## Material supplied

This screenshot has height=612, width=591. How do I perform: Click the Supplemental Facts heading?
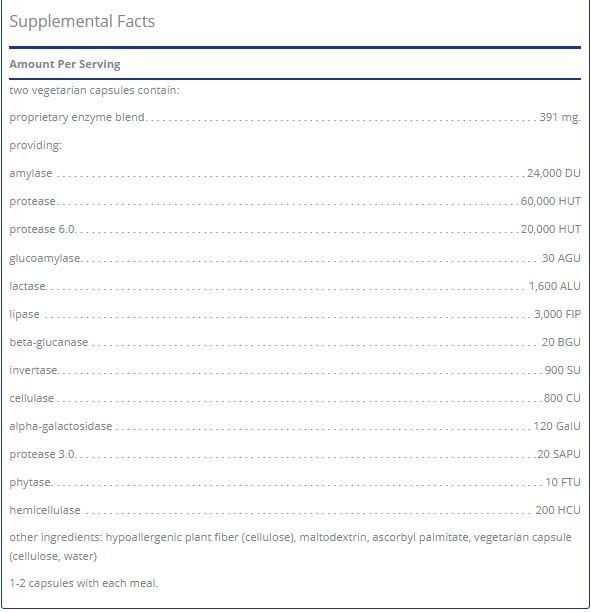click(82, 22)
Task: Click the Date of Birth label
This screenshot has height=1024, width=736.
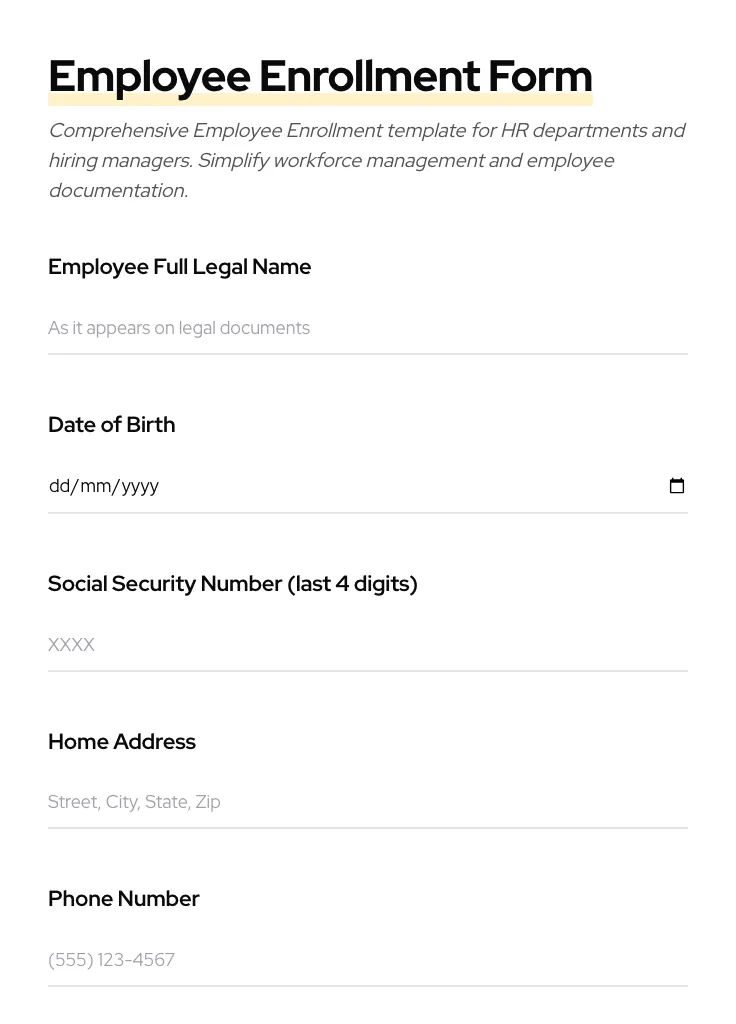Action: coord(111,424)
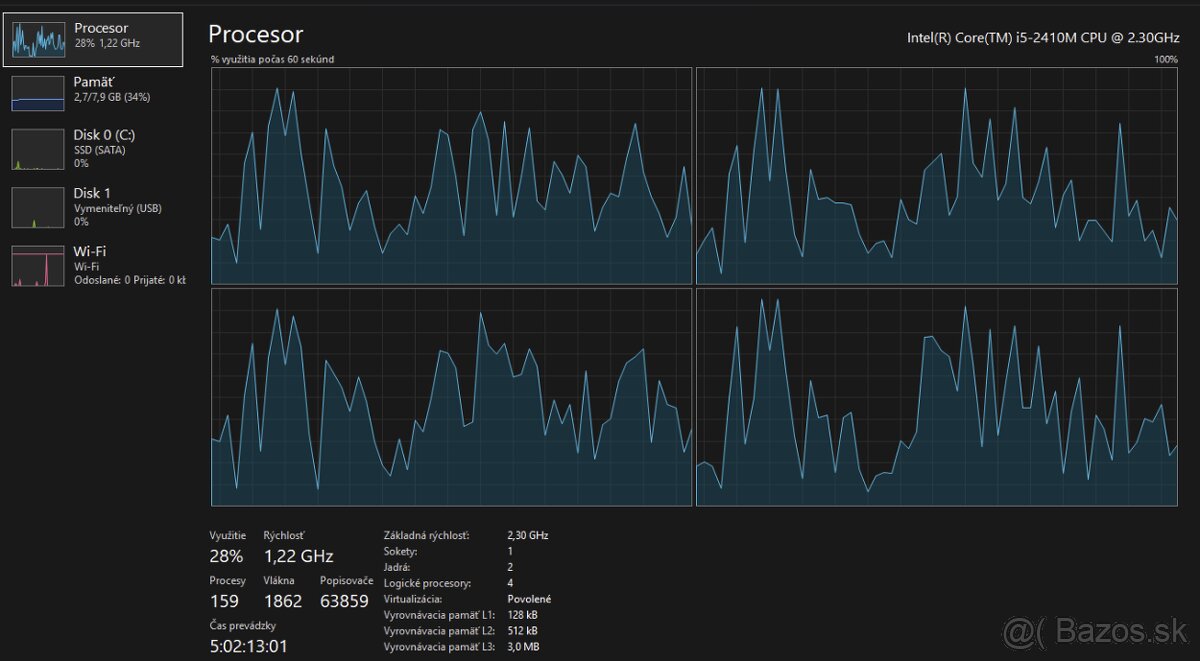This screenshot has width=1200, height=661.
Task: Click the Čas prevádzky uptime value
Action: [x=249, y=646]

* * *

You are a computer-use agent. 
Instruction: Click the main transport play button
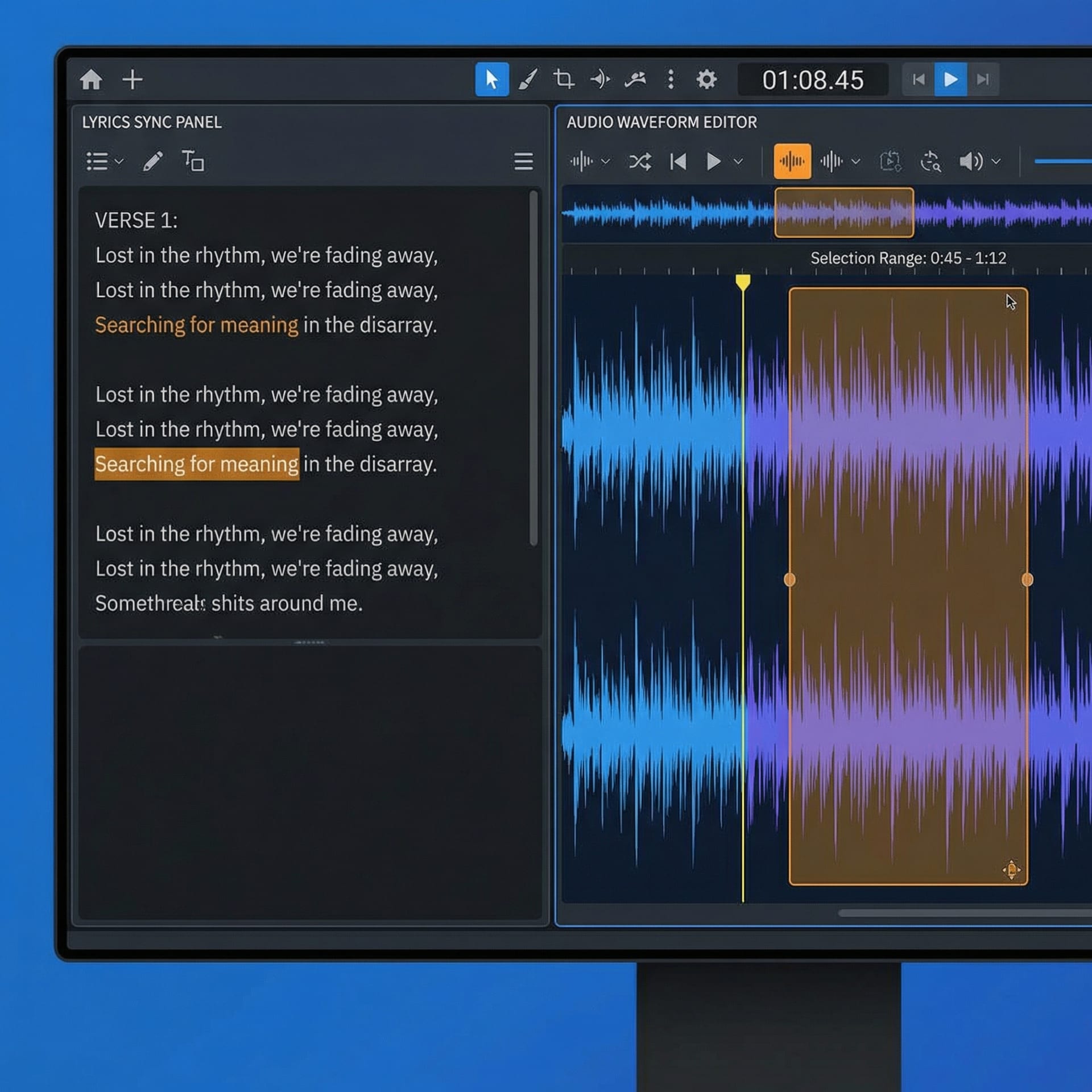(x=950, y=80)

--

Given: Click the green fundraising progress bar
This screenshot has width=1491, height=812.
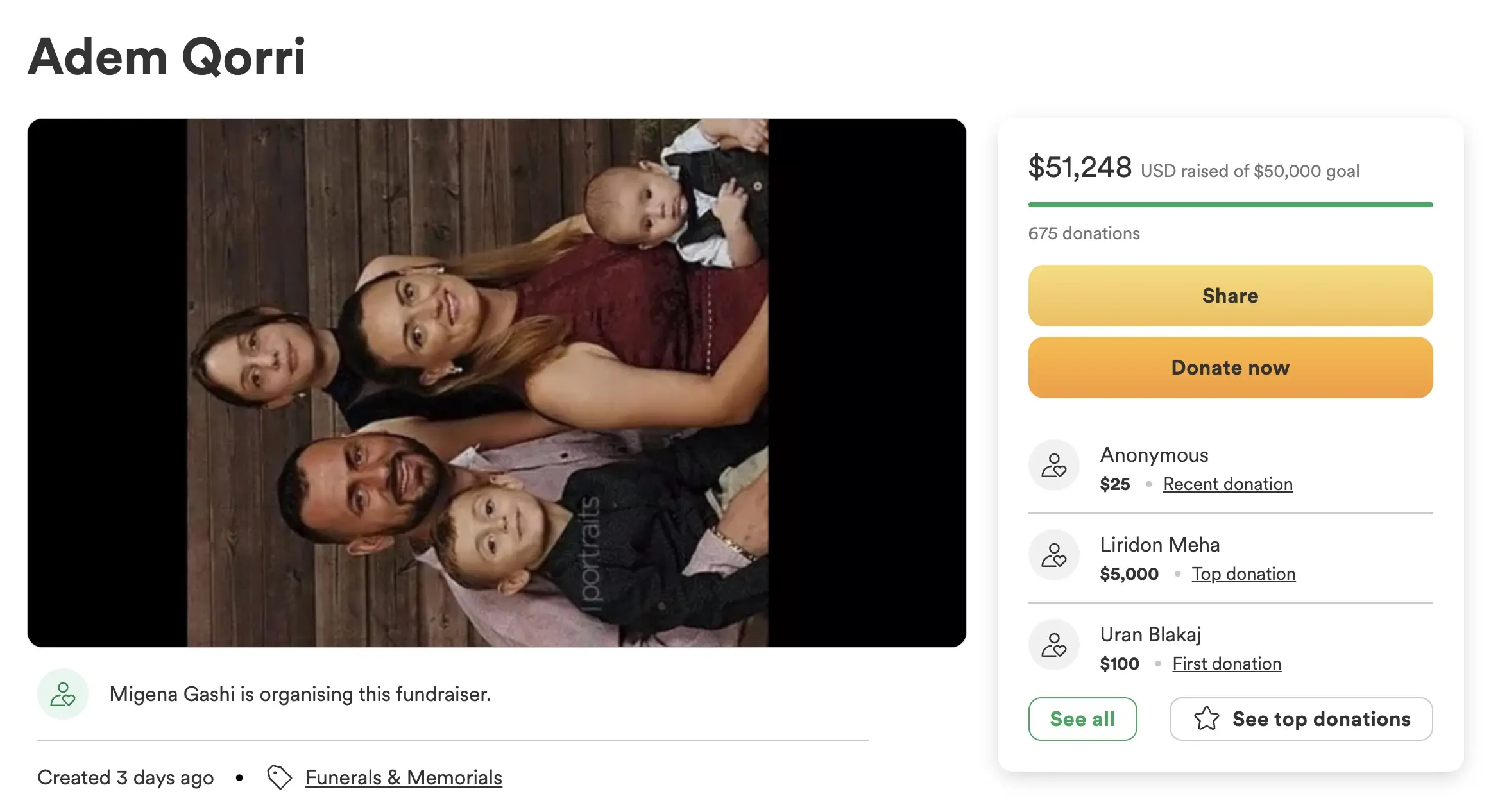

## Exercise goal
Starting at the line above with "This screenshot has height=612, width=591.", output every line exactly up to and including the line with "Task: Click the Date of Birth label", but none of the pictures.

## Problem solution
This screenshot has height=612, width=591. How do I perform: Click the Supplemental Facts heading?
click(82, 22)
Task: Click the Date of Birth label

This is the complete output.